## Input data
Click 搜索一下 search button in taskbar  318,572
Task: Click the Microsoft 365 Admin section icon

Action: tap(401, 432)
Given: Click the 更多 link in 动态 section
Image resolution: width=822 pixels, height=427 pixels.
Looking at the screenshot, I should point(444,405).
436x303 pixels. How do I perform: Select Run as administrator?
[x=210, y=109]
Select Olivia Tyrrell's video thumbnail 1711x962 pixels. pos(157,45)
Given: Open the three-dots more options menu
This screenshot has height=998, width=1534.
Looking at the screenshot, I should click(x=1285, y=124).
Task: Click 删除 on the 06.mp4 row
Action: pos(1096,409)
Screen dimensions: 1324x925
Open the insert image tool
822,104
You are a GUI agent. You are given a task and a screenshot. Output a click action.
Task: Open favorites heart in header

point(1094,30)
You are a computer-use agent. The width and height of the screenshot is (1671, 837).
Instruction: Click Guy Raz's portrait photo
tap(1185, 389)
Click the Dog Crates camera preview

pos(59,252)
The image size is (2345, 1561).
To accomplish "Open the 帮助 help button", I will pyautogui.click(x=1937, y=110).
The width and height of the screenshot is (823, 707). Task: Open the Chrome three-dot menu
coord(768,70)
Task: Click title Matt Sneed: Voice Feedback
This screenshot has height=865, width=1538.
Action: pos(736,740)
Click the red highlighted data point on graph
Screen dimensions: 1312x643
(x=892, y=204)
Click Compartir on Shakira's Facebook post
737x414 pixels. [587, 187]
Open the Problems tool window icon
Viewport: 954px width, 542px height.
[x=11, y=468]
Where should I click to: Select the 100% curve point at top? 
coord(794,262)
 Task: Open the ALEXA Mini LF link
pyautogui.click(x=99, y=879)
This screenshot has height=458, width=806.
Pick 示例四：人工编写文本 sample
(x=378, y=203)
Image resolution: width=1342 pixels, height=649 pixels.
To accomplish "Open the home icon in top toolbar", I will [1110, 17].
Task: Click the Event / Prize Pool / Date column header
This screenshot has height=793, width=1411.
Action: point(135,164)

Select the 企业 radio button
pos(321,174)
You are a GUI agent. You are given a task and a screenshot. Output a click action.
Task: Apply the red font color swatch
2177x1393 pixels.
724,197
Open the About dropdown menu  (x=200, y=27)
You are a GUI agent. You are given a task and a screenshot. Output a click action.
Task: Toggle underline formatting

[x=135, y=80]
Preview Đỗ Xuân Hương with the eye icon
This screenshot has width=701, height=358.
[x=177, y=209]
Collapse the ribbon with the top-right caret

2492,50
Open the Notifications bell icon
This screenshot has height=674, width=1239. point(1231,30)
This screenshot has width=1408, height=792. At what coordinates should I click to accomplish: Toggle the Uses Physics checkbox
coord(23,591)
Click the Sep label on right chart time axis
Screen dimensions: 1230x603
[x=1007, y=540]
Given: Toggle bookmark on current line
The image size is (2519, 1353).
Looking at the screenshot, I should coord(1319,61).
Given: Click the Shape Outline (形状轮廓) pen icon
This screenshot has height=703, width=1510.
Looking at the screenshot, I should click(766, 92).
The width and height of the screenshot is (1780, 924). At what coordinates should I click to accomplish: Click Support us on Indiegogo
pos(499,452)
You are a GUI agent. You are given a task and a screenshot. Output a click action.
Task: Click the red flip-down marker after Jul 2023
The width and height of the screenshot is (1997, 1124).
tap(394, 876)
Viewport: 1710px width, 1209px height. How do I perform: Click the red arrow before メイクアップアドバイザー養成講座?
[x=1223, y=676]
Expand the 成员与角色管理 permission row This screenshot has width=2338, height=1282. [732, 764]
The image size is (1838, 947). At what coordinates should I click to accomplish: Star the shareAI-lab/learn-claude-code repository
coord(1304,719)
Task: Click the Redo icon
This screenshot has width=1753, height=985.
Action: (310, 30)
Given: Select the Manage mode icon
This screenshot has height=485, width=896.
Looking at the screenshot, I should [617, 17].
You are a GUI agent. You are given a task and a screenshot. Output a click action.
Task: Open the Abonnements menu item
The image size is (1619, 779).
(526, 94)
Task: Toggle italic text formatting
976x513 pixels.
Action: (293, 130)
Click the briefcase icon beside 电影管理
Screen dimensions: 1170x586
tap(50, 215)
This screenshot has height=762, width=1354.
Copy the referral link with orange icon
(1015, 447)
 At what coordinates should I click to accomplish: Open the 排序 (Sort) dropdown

## What you have to do
Count the lines above that include the string "will". Write only the number.

## Expected answer
2